You have some text or value you need to write out in multiple places in your code. The value will probably need to change a few times as you work through your code for your results. And you are not sure if you want to create a parameterized report, but you are testing out the waters.

For this scenario, you could write out the text value in all the places, and any time you need to change it, you can scan your code and manually make the change or do a “find all and replace” situation.

The before times


version_a_data_edits <- after_times_complete_data |>
  janitor::clean_names() |> # adding this just so that column names are in snake case
  mutate(status = case_when(date_of_birth < ymd(20220715) ~ "Too soon", 
                            date_of_birth > ymd(20220715) ~ "Too late", 
                            date_of_birth == ymd(20220715) ~ "Winner"), 
         extract_date = ymd(20220715))

As you are working, that could get you where you need to go, but you could also create a value that you change once that replaces all the other text that needs to be changed.

The after times

Here you are adding one more line of code, but future you will appreciate not having the headache of finding all the spots where you need to change the text.

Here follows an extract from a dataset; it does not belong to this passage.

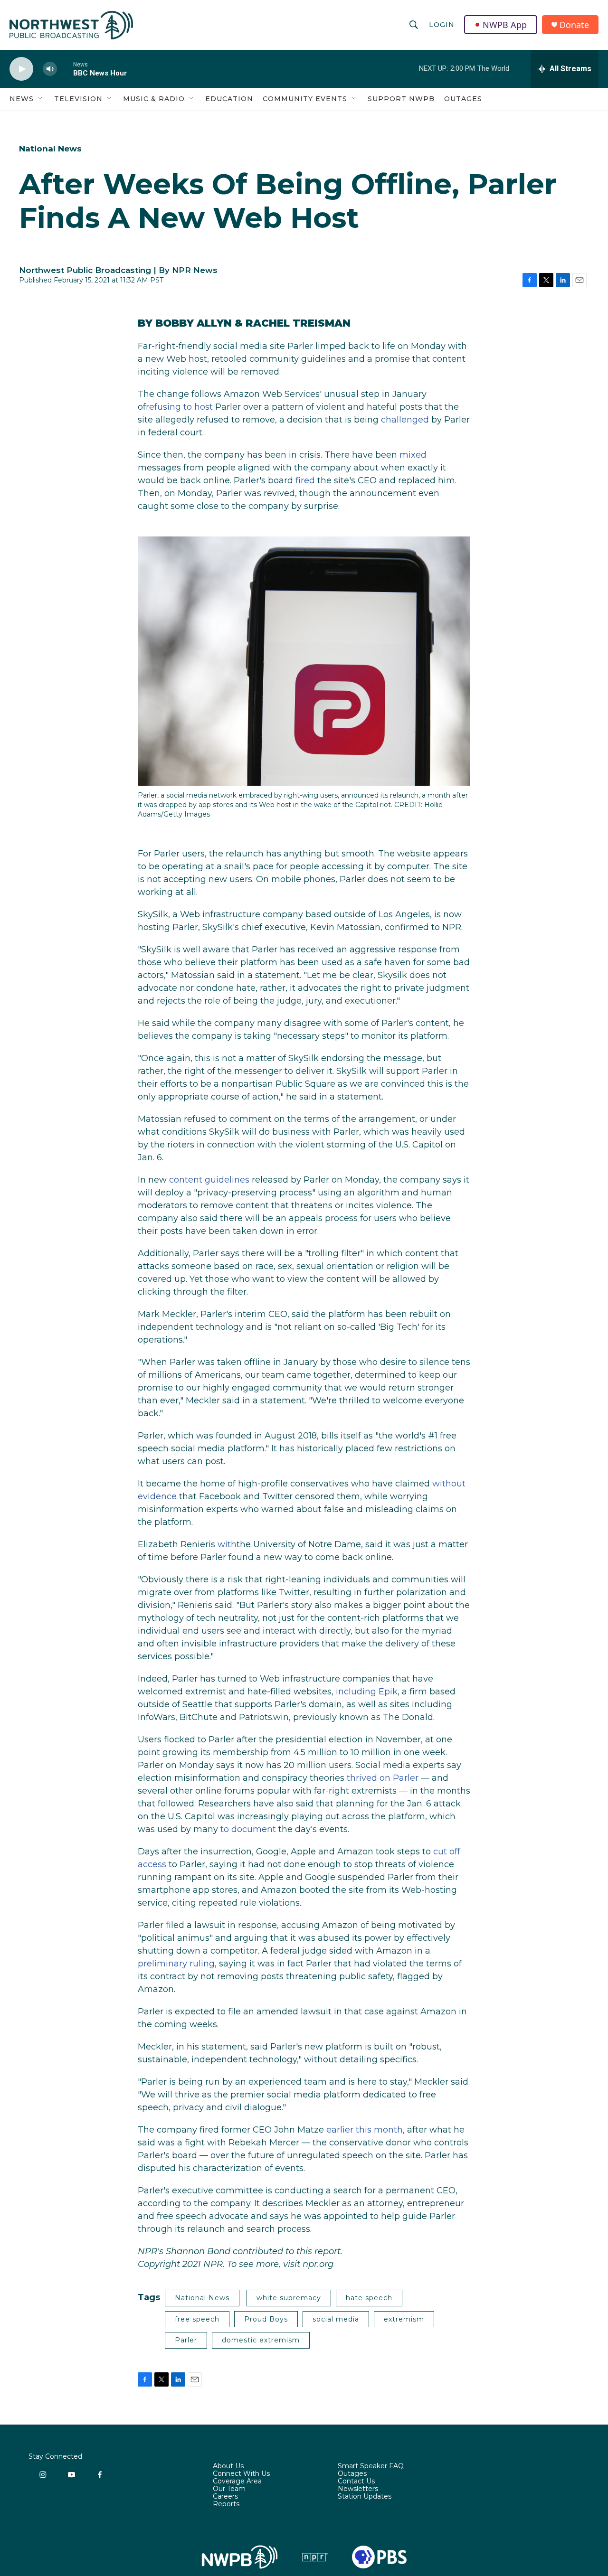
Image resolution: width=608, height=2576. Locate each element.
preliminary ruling (176, 1963)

# This pauses your code to input a value. The prompt is whatever text you want to pop up in your console
date_for_processing <- readline(prompt="Enter the winning date in ymd format with no dashes (e.g., 20220715): ")

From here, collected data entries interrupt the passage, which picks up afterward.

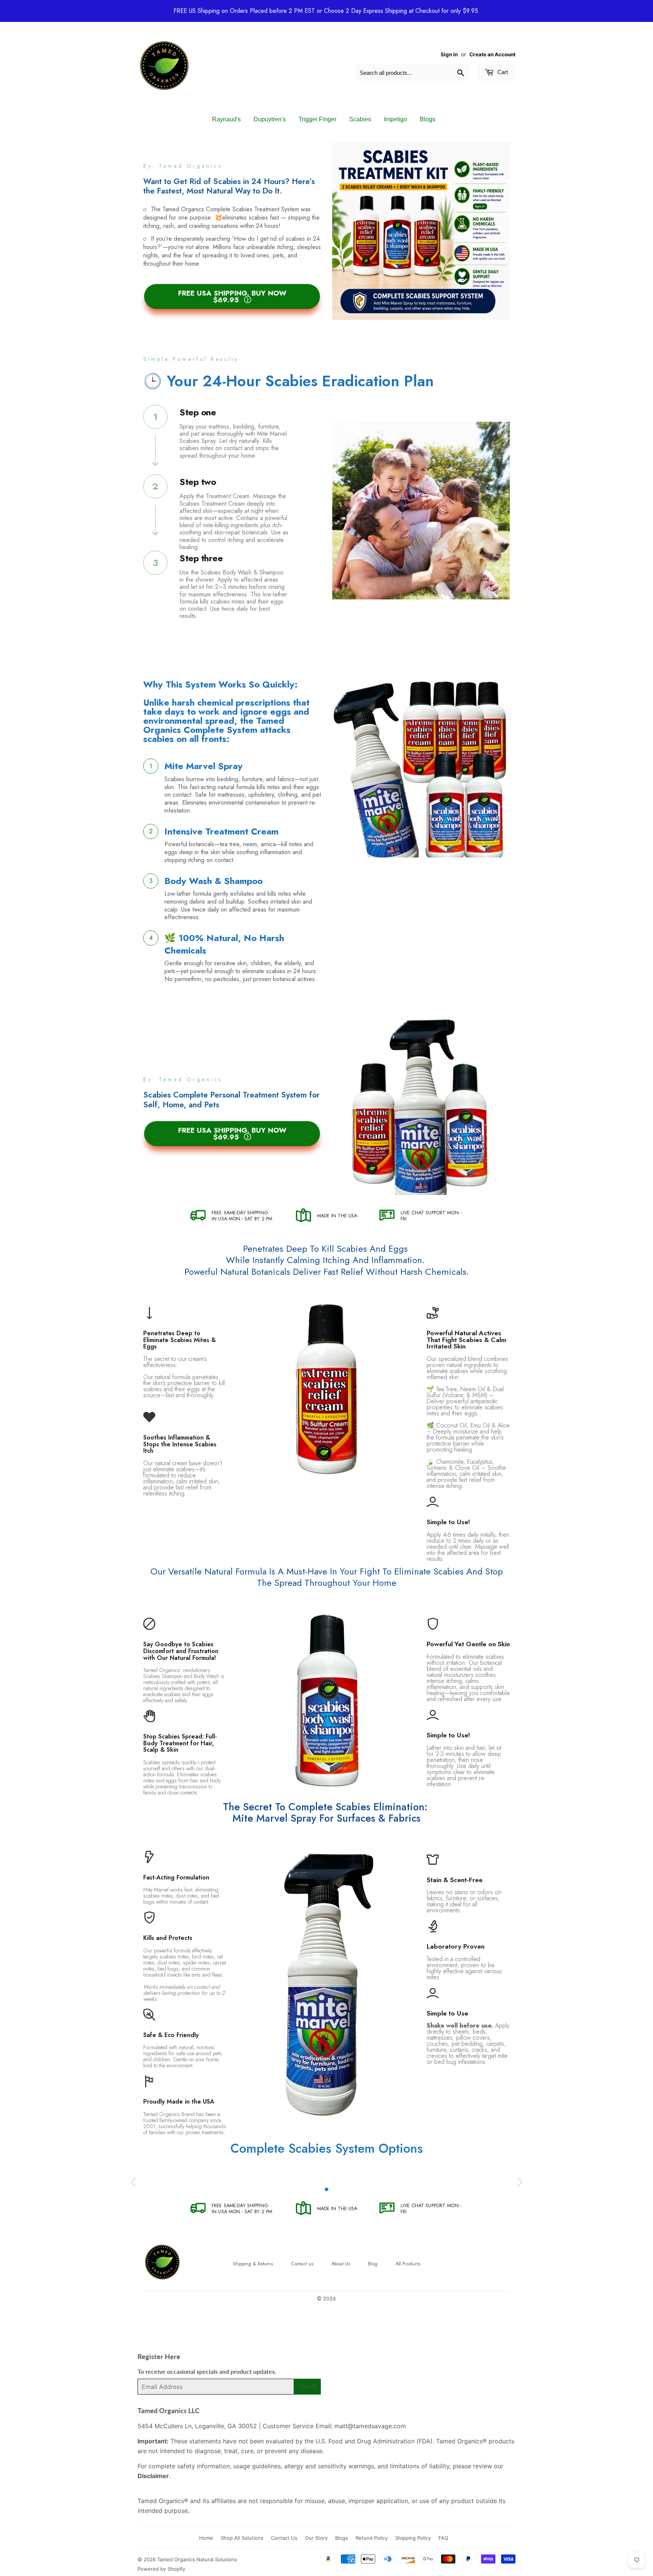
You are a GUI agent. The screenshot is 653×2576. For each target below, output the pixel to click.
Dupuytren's (270, 119)
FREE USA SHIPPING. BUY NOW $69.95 (232, 296)
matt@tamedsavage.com (370, 2426)
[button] (326, 2189)
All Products (408, 2263)
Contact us (302, 2263)
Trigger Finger (317, 119)
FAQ (443, 2538)
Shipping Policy (413, 2538)
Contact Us (284, 2538)
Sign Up (307, 2386)
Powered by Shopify (161, 2569)
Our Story (316, 2538)
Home (206, 2538)
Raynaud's (226, 119)
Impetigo (395, 119)
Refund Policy (372, 2538)
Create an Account (492, 54)
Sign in (449, 54)
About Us (340, 2263)
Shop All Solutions (242, 2538)
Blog (373, 2263)
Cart (502, 72)
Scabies (360, 119)
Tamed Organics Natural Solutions (197, 2559)
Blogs (427, 119)
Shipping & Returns (253, 2263)
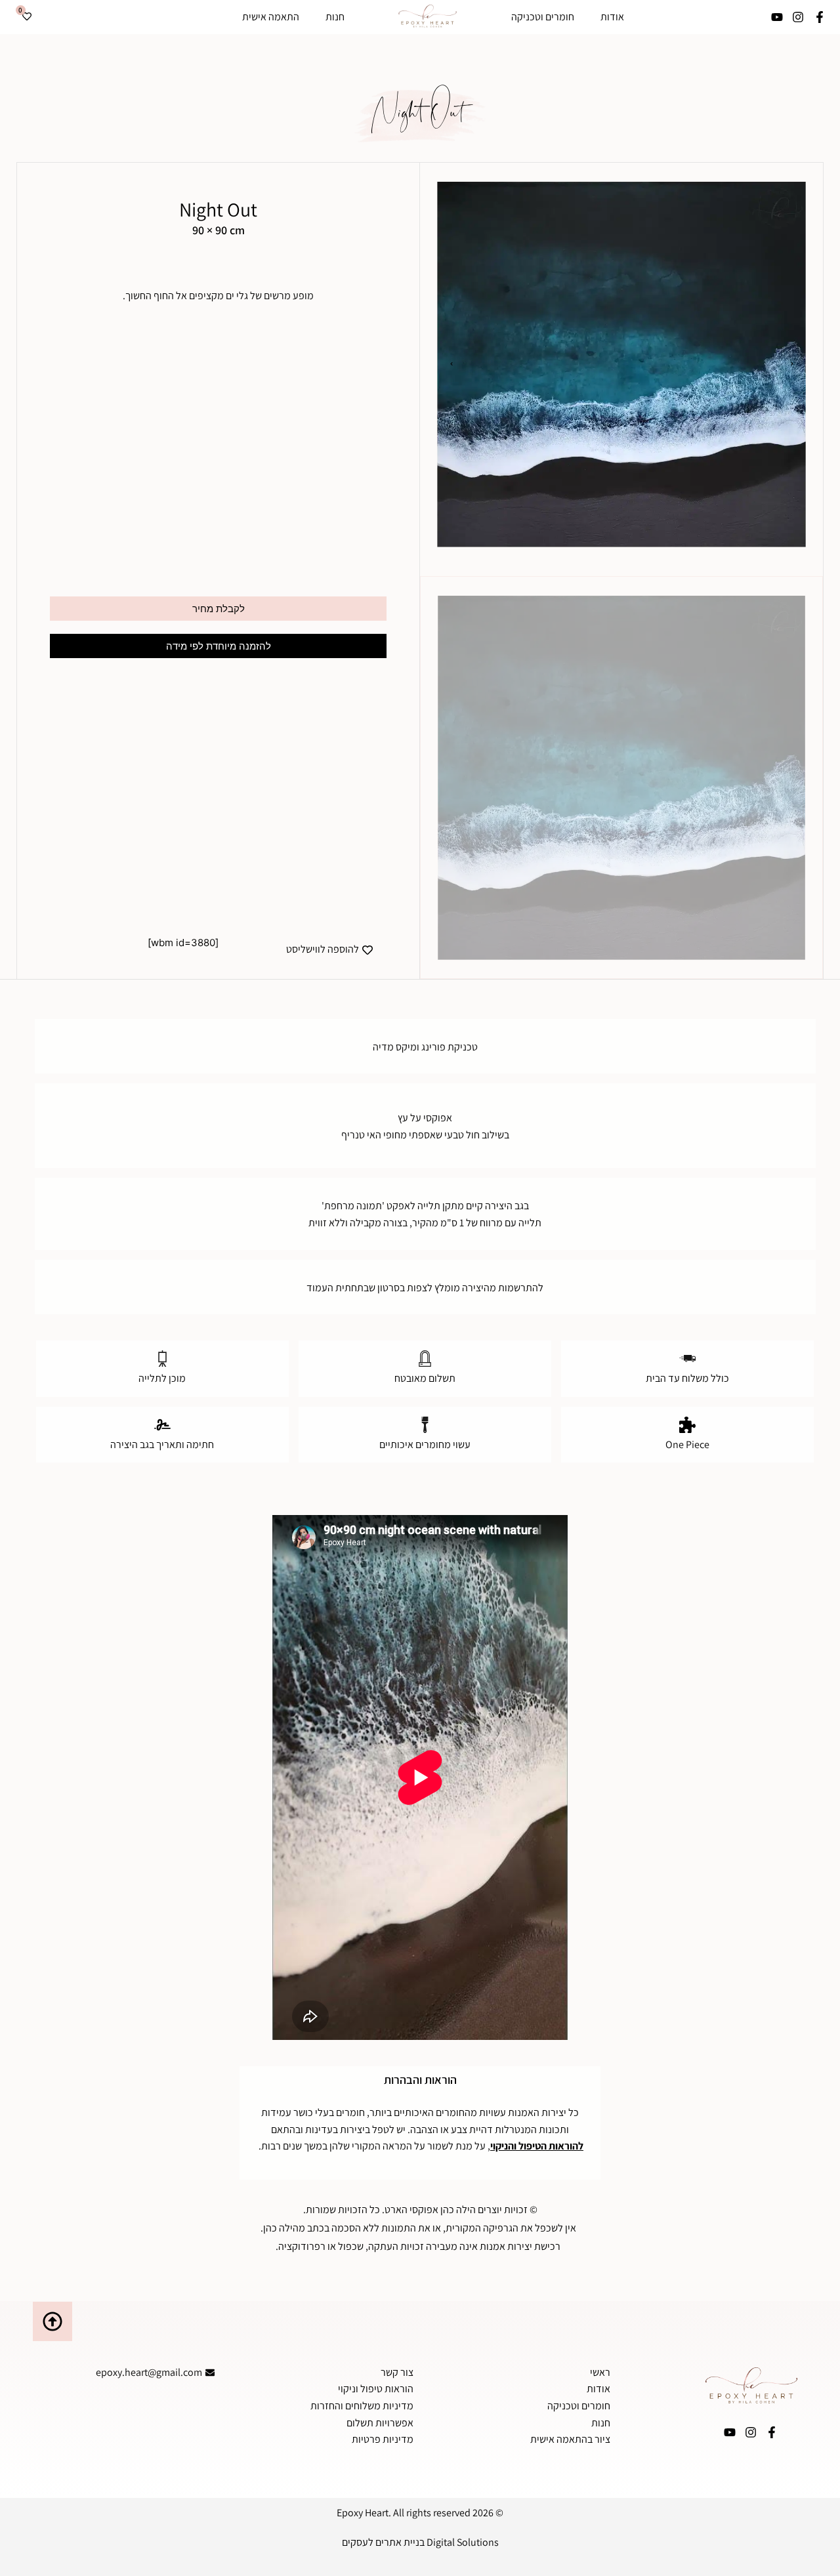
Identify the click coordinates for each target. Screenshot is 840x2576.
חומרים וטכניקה (542, 17)
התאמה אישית (270, 17)
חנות (335, 17)
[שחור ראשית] (621, 364)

# The same code as before, but not with the value you just created instead of the actual text 
version_b_data_edits <- after_times_complete_data |>
  janitor::clean_names() |> # adding this just so that column names are in snake case
  mutate(status = case_when(date_of_birth < ymd(date_for_processing) ~ "Too soon", 
                            date_of_birth > ymd(date_for_processing) ~ "Too late", 
                            date_of_birth == ymd(date_for_processing) ~ "Winner"), 
         extract_date = ymd(date_for_processing))

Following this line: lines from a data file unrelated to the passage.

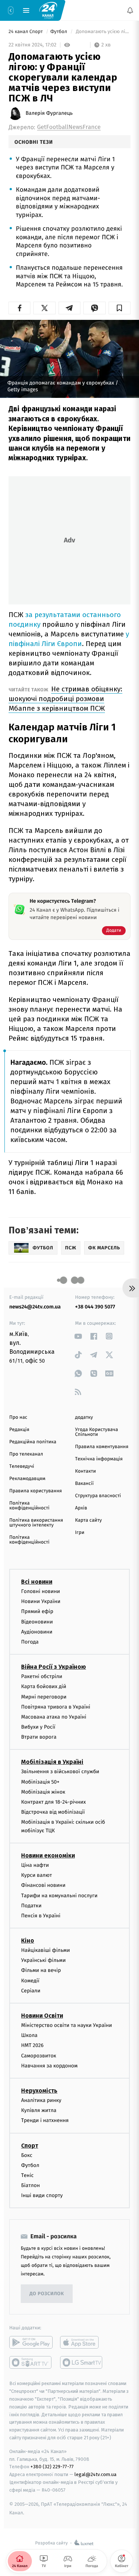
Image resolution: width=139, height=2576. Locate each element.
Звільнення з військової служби (60, 1772)
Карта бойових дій (43, 1687)
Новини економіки (48, 1855)
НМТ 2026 (32, 2046)
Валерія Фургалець (49, 113)
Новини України (40, 1602)
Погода (30, 1642)
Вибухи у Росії (38, 1727)
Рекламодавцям (27, 1478)
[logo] (48, 10)
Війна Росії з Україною (53, 1667)
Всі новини (36, 1581)
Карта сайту (88, 1520)
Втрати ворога (38, 1737)
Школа (29, 2035)
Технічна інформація (99, 1459)
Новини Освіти (42, 2015)
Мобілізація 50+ (40, 1782)
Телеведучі (21, 1466)
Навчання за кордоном (49, 2066)
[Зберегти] (119, 308)
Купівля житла (38, 2111)
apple (81, 2342)
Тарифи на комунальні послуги (59, 1895)
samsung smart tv (81, 2362)
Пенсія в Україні (40, 1915)
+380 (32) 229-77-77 (52, 2467)
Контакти (85, 1471)
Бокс (26, 2155)
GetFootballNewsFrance (69, 127)
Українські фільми (43, 1960)
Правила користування (35, 1491)
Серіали (30, 1991)
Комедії (30, 1981)
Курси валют (36, 1875)
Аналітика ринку (41, 2100)
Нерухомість (39, 2090)
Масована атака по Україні (53, 1717)
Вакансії (84, 1483)
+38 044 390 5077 (95, 1307)
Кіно (27, 1940)
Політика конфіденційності (29, 1506)
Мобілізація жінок (43, 1792)
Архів (81, 1508)
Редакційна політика (32, 1442)
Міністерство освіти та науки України (66, 2025)
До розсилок (47, 2294)
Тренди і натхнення (45, 2121)
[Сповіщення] (130, 10)
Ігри (80, 1532)
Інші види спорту (42, 2196)
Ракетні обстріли (41, 1677)
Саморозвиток (38, 2056)
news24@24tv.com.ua (35, 1307)
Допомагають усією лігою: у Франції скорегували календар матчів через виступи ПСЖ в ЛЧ (102, 31)
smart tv (31, 2362)
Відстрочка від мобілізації (53, 1812)
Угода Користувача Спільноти (96, 1432)
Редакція (19, 1429)
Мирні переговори (43, 1697)
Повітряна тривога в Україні (55, 1707)
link (78, 1336)
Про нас (18, 1417)
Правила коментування (102, 1446)
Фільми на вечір (41, 1970)
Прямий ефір (37, 1612)
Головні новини (40, 1591)
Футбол (59, 31)
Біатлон (30, 2186)
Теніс (27, 2175)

The downside of this process is that you don’t know what the value was unless you add a line to print the value or check your environment to see what was the last input. An even better way to do this would be by adding a parameter field at the top of your file (but we will save that journey for another day).

Scenario #3

You have created a beautiful report in HTML format, but you need to provide PDF and Word documents to other folks. The folks in question like your HTML document but have trouble accessing it, and it would be simpler if they just had a simple static PDF or Word document.

The before times

Before the magic of Quarto, I was strictly working in Rmarkdowns. I love having code in chunks and being able to produce HTML documents. But once someone needed something from me where I couldn’t just share an HTML file, and they wanted it formatted in a PDF document, it was torture. The errors were endless, with LaTex issues galore! 😩 And the word documents would never render quite right. So, I would do my analysis in Rmarkdown, copy necessary pieces into a word document, do some formatting and then save it as a PDF. 😓

The after times

Now with Quarto, I don’t have this struggle anymore! 🤩 I can start with whatever format I want, and if it needs to be something else, I can go to the terminal and write out commands to take my quarto file and render it to whatever format I need.

You can try this out by using scenario_2.qmd file. In RStudio, find your terminal (might be a tab right next to your console), and type either of the following:

# for a pdf doc
quarto render scenario_2.qmd --to pdf

# for a word doc
quarto render scenario_2.qmd --to docx

See you next time!

It is a crazy time to be alive, people! I hope these mini tips make your work a little easier (or at least inspire you to find more efficient ways to do your projects).